Sem querer entrar na questão sobre a possibilidade do ser e do dever-ser serem separados, sigo o raciocínio iniciado pela objeção citada e faço agora a minha própria objeção: a comunitariedade não é da ordem do dever-ser, é da ordem do ser. Na realidade é o agir comunitário que podemos classificar como sendo da ordem do dever-ser (e não a comunitariedade em si), o que nos coloca defronte de uma característica própria do ser humano, ele é o único ser vivo que pode agir em desconformidade com a sua própria natureza – não digo agir sem a natureza, mas desafiar a própria natureza.

- - - -

* Conjunto de tarefas *
[A] No trecho sobre a comunitariedade, qual característica é apontada como própria do ser humano?
[B] Traduza para o inglês esta frase do trecho sobre a comunitariedade: "Sem querer entrar na questão sobre a possibilidade do ser e do dever-ser serem separados, sigo o raciocínio iniciado pela objeção citada e faço agora a minha própria objeção: a comunitariedade não é da ordem do dever-ser, é da ordem do ser."
[C] Dê seguimento ao trecho sobre a comunitariedade, começando logo após a última frase.

Entradas de dados extraídos
- - - -

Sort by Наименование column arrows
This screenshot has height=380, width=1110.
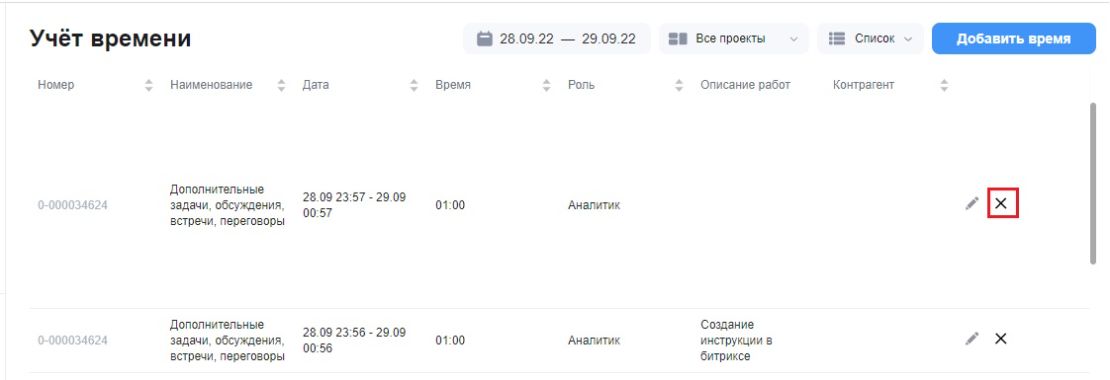coord(281,86)
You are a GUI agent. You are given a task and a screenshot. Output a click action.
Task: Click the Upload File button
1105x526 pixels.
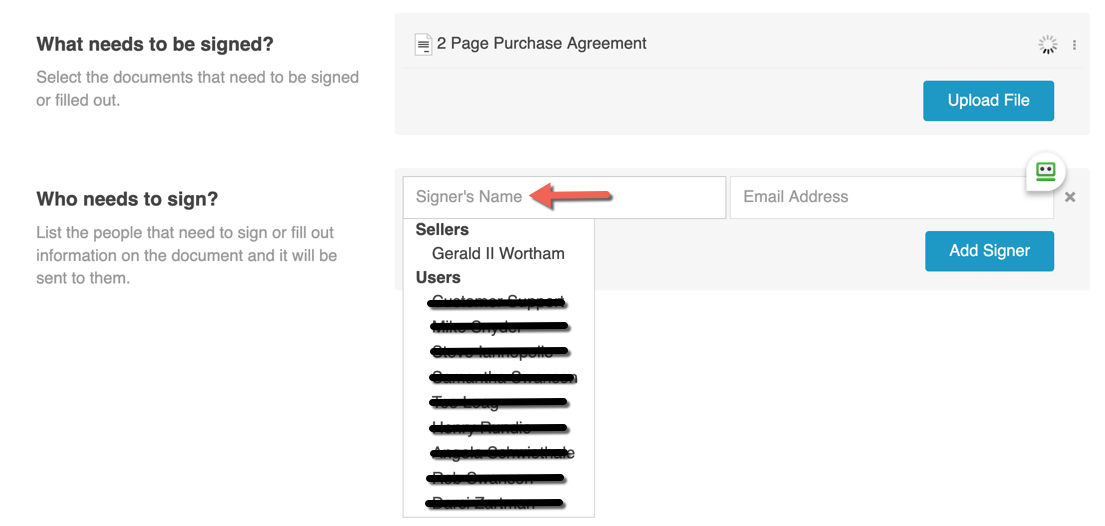click(x=988, y=101)
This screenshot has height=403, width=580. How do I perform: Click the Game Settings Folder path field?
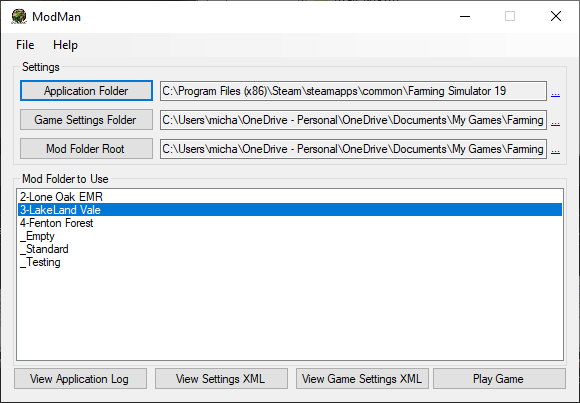click(353, 120)
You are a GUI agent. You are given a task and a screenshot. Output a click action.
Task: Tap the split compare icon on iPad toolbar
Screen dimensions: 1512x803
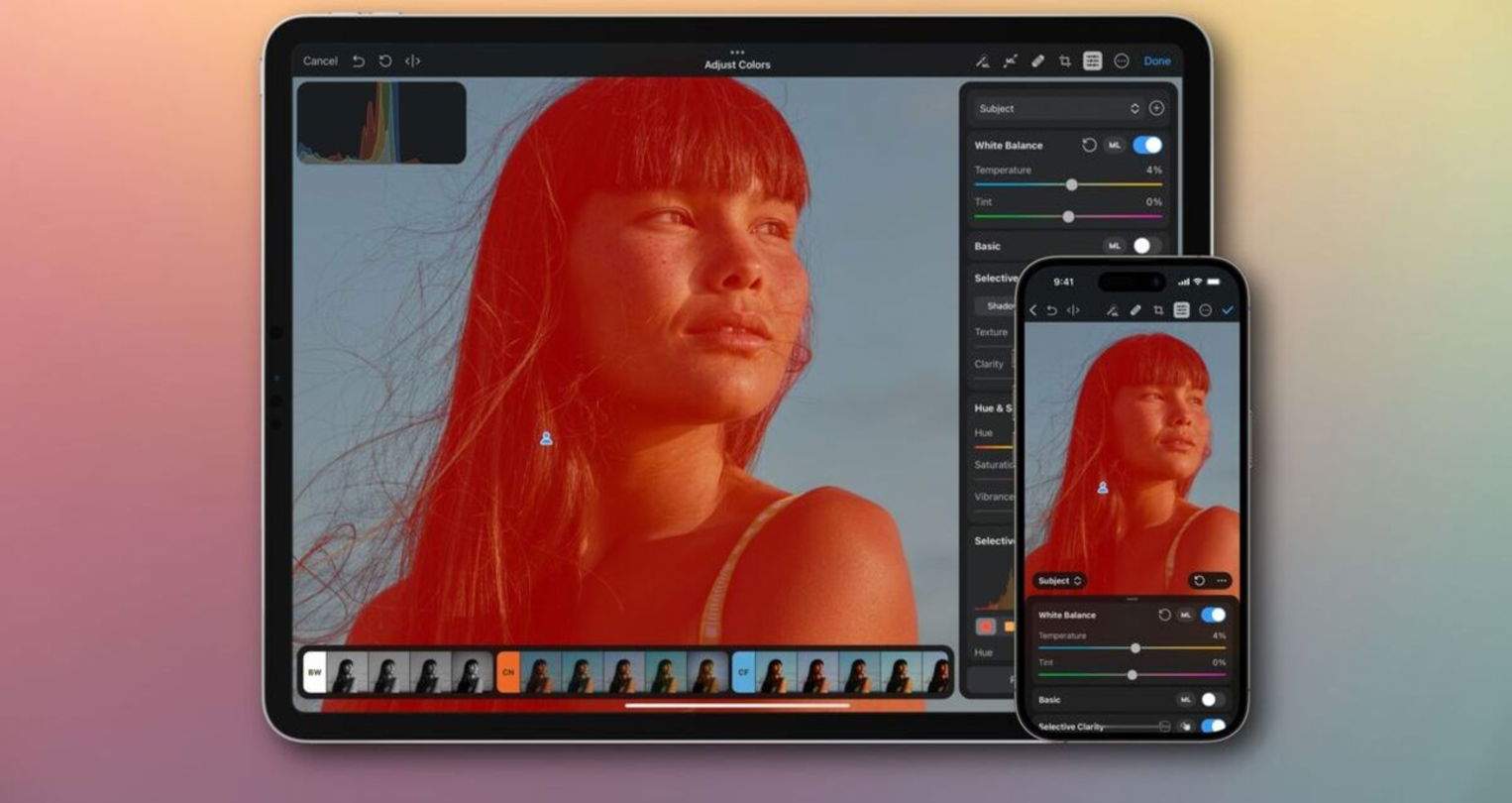[413, 61]
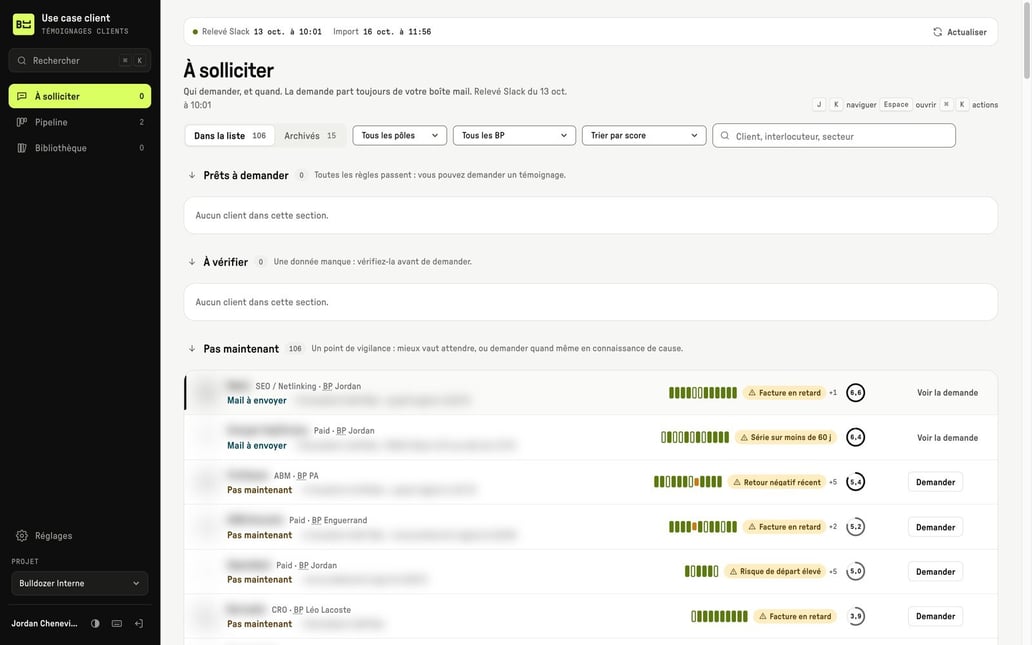Click the Bulldozer logo icon
Viewport: 1032px width, 645px height.
[24, 24]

- - - -

* As respostas *
[A] Ele é o único ser vivo que pode agir em desconformidade com a sua própria natureza.

[B] Without wishing to enter into the question of whether being and ought-to-be can be separated, I follow the line of reasoning begun by the cited objection and now raise my own objection: communality does not belong to the order of ought-to-be; it belongs to the order of being.

[C]
Efetivamente, para existir como pessoa o ser humano precisa compartilhar elementos básicos com os outros. Por mais que dois interlocutores discordem sobre um assunto debatido, eles precisam estar de acordo com o significado de uma série de simbologias que está por trás do sistema lingüístico em que eles travam o diálogo. Além disto, é preciso ter também em comum uma visão básica sobre a realidade, como a certeza mútua de que há diante de si um interlocutor. Normalmente compartilhamos uma visão de mundo que está por trás das nossas análises sobre o próprio mundo, e é esta mesma visão de mundo compartilhada que permite as discordâncias sobre as várias análises. Ou seja, independente do conteúdo compartilhado, compartilhar é sempre algo fundamental à existência humana, e com isso, a vida comunitária também deve ser compreendida como fundamental, pois nós não compartilhamos algo conosco mesmos, mas com um outro. No entanto, o ser humano pode se distanciar desta condição e usar a sua necessária comunitariedade para viver como se a vida comunitária não fosse completamente essencial. É a isto que me referia quando dizia que o homem pode desafiar sua natureza ou essência.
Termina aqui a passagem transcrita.